The high need for control of greenhouse gas emissions is of importance due to the adverse effect it poses on health and environment. This is not far-fetched as the transport industry, despite its rule plays in society has contributed immensely to greenhouse gas emissions.
An improved vehicle technology which uses low-octane gasoline on the gasoline compression ignition engines offer various advantages compared with other vehicle technologies. It offers a lower ratio of octane compared with conventional gasoline engine, and in terms of energy efficiency and resourcefulness, a higher thermal efficiency compared to the conventional gasoline spark ignition engine and a demand balance between gasoline and diesel can also be achieved.
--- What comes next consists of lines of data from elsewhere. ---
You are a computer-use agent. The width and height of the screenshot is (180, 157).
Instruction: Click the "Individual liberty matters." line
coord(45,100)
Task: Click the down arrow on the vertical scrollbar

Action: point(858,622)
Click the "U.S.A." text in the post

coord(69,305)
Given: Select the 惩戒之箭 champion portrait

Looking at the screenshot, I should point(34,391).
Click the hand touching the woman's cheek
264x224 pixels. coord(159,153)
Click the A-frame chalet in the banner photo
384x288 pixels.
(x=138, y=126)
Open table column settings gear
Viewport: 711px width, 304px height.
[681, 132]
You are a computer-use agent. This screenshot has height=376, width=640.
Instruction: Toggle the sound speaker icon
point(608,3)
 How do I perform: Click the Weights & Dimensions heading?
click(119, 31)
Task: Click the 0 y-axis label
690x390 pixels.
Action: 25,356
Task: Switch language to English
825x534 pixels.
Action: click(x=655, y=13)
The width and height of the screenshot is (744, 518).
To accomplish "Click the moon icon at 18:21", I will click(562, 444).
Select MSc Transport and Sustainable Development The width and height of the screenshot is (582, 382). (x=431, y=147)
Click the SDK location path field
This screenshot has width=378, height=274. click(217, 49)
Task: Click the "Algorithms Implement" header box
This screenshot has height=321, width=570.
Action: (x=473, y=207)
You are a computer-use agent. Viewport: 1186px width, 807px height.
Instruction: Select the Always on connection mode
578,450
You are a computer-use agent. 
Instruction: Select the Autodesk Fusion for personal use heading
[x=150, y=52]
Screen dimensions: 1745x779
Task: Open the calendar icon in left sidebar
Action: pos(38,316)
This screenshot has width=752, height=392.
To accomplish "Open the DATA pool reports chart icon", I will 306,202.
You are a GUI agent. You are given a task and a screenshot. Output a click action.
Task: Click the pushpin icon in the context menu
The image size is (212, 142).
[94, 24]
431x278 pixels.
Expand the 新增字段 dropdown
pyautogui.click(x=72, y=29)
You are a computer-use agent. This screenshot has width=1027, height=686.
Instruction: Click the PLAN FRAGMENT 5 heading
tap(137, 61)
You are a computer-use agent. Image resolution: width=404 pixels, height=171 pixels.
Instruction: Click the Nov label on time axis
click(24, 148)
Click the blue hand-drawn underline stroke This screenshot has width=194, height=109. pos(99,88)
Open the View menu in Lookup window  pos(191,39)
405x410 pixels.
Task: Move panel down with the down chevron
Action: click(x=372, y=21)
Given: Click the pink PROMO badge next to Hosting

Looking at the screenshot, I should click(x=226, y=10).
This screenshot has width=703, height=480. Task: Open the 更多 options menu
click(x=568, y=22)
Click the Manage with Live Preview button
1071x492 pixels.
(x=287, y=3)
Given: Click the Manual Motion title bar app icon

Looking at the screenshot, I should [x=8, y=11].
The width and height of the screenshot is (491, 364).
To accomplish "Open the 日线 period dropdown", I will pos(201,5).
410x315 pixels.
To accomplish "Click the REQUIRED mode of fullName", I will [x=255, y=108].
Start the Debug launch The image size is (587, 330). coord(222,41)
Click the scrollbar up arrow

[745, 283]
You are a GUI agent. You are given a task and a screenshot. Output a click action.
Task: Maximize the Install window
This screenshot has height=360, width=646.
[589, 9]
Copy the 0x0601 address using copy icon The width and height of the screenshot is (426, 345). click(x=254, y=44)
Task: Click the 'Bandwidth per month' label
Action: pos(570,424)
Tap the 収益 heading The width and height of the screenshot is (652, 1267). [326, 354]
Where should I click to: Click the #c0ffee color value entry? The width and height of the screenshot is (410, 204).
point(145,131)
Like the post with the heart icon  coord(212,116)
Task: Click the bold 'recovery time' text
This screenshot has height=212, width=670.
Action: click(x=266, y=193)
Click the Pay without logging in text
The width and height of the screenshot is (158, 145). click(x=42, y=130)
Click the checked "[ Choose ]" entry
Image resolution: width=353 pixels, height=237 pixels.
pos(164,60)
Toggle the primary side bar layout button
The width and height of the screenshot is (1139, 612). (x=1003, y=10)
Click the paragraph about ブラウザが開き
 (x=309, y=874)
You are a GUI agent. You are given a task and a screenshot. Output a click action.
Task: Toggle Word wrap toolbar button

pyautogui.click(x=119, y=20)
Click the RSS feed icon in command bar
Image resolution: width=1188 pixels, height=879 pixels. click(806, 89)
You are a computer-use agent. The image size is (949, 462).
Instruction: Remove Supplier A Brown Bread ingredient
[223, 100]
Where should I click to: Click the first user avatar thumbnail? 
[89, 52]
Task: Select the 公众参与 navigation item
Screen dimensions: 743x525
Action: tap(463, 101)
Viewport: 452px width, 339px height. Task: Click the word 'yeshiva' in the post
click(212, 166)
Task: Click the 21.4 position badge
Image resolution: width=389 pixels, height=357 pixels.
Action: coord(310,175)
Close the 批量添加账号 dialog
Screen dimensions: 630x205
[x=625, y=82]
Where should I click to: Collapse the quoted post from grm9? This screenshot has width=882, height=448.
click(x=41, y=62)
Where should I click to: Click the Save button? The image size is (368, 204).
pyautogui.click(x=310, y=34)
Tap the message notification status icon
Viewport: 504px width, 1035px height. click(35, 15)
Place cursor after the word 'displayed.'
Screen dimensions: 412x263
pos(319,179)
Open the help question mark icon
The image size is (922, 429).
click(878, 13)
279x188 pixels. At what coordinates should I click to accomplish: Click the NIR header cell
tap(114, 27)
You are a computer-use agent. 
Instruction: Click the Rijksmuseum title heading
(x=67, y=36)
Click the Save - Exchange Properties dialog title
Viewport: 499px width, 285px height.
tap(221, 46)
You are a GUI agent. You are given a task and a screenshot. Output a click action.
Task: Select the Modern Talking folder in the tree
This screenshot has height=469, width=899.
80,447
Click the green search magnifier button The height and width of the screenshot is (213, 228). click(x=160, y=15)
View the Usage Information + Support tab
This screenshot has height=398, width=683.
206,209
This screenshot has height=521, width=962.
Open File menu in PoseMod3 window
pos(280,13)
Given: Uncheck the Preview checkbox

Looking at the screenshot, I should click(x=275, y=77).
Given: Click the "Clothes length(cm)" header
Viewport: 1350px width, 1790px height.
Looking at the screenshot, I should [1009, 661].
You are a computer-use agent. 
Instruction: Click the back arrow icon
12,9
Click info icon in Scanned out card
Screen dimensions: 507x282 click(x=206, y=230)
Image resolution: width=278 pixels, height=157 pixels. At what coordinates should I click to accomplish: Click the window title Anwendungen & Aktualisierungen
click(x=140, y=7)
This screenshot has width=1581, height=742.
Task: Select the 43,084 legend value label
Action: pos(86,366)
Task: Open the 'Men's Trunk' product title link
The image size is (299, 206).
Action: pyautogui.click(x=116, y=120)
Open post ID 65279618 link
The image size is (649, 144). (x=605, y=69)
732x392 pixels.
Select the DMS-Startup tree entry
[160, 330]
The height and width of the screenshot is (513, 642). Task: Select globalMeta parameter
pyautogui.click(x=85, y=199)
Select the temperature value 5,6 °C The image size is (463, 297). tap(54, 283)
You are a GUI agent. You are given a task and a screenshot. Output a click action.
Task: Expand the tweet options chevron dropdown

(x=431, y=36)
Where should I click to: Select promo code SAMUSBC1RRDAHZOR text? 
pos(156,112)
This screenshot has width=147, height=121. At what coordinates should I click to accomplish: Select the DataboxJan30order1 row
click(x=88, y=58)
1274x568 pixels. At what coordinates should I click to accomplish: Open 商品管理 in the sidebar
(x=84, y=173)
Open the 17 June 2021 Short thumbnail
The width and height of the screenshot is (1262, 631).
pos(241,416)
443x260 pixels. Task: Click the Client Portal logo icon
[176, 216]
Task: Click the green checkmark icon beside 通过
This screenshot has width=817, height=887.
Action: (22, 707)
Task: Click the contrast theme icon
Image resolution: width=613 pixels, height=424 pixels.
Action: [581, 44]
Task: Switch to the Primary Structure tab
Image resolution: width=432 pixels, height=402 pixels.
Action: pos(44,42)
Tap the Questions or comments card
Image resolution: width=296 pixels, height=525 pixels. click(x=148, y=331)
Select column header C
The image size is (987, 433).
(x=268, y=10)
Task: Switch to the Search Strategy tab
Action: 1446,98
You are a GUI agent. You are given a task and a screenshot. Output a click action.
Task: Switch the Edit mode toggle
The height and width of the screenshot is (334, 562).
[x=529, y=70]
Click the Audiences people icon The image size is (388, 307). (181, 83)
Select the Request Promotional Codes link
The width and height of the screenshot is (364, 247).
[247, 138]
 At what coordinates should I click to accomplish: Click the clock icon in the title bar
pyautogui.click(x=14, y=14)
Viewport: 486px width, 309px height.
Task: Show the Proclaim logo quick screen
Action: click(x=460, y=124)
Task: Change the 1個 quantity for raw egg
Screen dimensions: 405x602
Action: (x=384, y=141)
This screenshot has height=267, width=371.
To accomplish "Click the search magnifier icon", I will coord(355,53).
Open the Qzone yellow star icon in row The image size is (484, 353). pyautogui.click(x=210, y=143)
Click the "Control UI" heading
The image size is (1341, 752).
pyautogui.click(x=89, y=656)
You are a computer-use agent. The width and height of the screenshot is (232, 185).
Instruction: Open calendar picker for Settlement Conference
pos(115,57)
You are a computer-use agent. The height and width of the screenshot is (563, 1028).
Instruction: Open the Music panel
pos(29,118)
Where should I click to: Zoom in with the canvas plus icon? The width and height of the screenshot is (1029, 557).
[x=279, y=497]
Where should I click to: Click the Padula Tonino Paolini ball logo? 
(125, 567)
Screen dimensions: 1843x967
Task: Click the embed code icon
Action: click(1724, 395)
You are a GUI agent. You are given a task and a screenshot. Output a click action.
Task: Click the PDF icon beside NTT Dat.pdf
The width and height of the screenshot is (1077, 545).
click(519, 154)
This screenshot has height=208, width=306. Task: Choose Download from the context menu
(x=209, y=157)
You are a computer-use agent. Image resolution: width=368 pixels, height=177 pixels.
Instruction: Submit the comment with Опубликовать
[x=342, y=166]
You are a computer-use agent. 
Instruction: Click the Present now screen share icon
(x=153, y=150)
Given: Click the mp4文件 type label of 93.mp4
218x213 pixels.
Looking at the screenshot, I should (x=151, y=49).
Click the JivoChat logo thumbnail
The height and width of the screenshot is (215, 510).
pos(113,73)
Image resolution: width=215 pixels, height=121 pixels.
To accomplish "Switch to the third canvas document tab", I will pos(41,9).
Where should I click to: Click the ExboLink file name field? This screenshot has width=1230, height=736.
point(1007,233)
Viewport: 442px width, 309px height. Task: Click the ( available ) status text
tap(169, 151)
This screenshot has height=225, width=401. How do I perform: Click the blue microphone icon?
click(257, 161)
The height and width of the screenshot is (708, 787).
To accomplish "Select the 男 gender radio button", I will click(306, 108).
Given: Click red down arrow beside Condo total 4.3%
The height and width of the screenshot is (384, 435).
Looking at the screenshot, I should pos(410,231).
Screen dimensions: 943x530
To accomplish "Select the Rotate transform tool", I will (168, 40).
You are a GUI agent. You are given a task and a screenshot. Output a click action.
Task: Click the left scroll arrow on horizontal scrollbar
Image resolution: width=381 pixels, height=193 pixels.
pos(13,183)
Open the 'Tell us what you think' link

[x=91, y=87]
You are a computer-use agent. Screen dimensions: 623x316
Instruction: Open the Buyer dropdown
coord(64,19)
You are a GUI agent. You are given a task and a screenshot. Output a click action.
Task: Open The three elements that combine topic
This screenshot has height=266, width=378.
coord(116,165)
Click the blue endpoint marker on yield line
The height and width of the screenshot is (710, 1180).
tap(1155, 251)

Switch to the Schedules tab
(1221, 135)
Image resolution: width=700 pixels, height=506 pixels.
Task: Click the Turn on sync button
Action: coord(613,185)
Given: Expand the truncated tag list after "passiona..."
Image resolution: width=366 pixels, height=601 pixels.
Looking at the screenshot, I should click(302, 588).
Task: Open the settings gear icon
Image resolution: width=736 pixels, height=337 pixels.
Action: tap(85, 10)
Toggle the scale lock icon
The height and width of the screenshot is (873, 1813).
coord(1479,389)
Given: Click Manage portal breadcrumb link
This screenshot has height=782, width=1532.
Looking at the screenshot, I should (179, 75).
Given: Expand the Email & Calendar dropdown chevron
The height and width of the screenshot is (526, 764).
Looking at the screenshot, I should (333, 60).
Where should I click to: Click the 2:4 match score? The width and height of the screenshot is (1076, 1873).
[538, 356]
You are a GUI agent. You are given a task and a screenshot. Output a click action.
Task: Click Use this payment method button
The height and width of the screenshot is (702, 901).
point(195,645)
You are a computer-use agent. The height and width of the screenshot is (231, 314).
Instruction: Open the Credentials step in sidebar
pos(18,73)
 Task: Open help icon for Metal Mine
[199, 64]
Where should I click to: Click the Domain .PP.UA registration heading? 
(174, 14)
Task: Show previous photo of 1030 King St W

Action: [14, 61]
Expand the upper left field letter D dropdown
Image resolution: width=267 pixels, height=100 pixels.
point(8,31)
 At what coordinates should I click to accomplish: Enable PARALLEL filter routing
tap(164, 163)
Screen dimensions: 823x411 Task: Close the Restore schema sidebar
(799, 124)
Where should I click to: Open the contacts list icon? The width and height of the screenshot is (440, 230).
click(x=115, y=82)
Also, the ease in refinery process due to the use of low-octane gasoline is worthy to notice.
As various researches highlights the significant improvement of low-octane gasoline on gasoline compression ignition engines, a life cycle assessment of energy consumption and greenhouse gas emissions in view of this vehicle technology would also give details on the impacts achieved during the refinery process.
Researchers led by Professor Fuquan Zhao from the State Key Laboratory of Automotive Safety and Energy at Tsinghua University in China reported a life-cycle assessment on the application of low-octane gasoline on the gasoline compression ignition engines in view of finding its effect on energy consumption and greenhouse gas emissions, followed by a comparison study with the conventional gasoline-spark ignition engines. The research work is now published in Applied Energy.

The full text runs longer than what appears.